Bu ortamda, ağır ağır Ermeni Okullarında Osmanlı Armaları, Padişah Tuğraları kaldırılıp, yerine Müstakil Ermenistan, Hınçak ve Taşnak armalarının asıldığı, Ermeni Şairlerinin milleti ve gençliği ayaklandıran şiirlerinin okullarda açıkça yayıldığı,

“Yetişir artık kardaşlar çok uyuduk.

Bu kadar sabır ve tahammül kafi değil mi?

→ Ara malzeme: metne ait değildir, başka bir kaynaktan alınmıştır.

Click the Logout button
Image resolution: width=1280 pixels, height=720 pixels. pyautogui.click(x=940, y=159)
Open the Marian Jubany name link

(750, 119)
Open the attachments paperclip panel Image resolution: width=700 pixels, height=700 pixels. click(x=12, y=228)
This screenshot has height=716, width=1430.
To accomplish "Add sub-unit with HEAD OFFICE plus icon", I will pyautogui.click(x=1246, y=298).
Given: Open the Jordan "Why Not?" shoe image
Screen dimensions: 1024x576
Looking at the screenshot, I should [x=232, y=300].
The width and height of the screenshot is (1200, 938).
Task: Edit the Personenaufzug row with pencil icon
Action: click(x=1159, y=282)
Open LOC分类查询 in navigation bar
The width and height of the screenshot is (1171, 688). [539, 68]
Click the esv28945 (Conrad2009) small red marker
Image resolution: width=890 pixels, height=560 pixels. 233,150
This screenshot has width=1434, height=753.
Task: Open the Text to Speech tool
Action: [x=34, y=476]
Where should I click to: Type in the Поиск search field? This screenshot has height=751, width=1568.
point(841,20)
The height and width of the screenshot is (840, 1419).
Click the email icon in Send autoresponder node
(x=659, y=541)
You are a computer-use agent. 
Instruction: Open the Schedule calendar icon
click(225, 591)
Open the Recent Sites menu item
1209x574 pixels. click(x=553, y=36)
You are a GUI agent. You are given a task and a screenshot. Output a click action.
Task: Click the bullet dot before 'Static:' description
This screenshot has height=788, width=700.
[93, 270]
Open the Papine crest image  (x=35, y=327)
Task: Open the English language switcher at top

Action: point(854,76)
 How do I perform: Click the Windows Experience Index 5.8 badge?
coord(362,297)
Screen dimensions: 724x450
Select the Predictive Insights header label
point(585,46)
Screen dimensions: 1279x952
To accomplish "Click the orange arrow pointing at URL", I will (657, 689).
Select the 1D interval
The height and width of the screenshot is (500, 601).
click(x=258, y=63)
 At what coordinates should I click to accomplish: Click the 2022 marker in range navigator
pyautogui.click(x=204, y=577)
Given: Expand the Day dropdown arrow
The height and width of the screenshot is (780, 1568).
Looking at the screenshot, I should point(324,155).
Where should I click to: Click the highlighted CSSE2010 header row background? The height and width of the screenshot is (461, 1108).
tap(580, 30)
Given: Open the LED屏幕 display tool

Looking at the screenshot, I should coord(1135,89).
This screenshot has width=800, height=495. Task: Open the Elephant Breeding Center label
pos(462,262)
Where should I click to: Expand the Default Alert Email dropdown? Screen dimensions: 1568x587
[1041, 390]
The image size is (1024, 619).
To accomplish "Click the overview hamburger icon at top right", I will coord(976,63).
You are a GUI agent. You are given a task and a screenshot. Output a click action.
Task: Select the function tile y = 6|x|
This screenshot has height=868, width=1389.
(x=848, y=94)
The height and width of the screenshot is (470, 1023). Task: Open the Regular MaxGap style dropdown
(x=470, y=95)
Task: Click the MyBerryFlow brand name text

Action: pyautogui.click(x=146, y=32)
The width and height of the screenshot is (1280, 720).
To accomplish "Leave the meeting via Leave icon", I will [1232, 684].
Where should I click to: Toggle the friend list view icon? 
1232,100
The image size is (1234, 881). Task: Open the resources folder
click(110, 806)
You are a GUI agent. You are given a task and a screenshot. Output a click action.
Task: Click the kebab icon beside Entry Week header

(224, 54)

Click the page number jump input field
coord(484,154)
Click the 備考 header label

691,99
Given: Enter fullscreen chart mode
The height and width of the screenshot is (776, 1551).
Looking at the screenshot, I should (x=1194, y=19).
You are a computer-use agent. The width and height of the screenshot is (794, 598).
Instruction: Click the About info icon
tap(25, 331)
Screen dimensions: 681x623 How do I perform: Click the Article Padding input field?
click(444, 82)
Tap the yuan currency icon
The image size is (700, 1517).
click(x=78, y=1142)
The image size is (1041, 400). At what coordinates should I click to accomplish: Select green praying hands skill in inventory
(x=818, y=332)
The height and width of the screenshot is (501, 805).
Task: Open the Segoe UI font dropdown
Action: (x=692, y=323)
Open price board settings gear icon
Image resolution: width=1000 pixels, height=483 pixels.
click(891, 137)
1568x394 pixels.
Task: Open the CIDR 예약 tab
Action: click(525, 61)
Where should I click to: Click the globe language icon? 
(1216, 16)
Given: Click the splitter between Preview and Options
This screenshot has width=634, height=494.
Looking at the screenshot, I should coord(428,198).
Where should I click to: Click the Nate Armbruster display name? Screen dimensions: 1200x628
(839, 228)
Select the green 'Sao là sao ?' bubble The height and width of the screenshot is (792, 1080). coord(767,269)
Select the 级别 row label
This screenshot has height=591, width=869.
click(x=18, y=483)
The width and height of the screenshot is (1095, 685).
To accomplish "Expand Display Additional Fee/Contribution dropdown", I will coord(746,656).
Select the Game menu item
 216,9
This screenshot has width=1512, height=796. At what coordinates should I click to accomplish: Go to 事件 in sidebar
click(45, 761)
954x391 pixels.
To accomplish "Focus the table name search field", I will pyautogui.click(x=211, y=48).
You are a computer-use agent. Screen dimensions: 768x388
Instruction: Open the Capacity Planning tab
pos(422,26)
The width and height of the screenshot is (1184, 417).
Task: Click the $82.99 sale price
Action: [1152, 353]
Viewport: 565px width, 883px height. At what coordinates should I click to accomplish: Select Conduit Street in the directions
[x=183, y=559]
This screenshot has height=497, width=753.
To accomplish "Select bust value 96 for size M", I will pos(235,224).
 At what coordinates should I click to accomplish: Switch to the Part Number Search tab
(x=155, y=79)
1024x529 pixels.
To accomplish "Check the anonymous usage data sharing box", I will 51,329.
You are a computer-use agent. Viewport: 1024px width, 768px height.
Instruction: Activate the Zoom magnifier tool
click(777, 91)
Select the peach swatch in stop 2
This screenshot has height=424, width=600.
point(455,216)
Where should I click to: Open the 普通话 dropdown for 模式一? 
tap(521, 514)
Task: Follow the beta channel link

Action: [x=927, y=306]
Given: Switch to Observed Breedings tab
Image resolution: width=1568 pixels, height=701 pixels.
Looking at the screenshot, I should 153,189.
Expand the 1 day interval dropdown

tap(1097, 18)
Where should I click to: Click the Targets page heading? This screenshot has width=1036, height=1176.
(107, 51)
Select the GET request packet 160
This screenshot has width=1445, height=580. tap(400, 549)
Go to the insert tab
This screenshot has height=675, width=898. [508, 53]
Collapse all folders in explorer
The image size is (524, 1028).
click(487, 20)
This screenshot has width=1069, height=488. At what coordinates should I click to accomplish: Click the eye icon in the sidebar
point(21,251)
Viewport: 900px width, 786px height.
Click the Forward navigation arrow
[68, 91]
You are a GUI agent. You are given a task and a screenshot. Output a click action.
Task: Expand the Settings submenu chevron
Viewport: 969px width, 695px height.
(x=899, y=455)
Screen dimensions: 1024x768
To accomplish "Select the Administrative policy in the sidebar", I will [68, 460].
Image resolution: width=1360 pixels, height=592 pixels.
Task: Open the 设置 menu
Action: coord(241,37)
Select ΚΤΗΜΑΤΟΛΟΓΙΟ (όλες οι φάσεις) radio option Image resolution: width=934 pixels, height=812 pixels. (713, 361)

Anamız Ermenistan’ı elden çıkardık.

Şimdi kuvvetliyiz tekrar alalım. “

..........

“İlk hareketin çanını çabuk çal

Ermeniler her taraftan ayaklansın

Esaret zinciri kırılsın

Hürüz, Hınçak mezhebi sesini duyur.”

..........

“Ermeniler silah başına, kılıç tüfek omuza

Türk Ermenistan’ından bize bize bir ses var

Dağdan dağa dehşetli bir feryat geliyor

Vatana koşunuz Ermeniler, Ermenistan’a koşun.”

.......

Gidelim Türkiye’ye. Ertang Dacg-asdan

Kıralım Türkleri. Carteng Turkeri

Olsun Ermenistan. Darni Hayasdan...

.......

yerli ve yabancı basının bu doğrultuda yayınlarla, dünyayı da bu fikre hazırladığı, kilise ve okulların silah deposu haline geldiği, bunların neticesi olarak zaman zaman muhtelif yerlerde küçük ayaklanmalar

BAŞLADIĞI ZAMAN BİLE, ELE GEÇİRİLMİŞ DEVLET;

ETKİLİ BİR MÜDAHALEDE BULUNMAYARAK, NASİHATLARLA,

AFLARLA, GÖRMEMEZLİKDEN GELEREK KONUYU GEÇİŞTİRİYORDU.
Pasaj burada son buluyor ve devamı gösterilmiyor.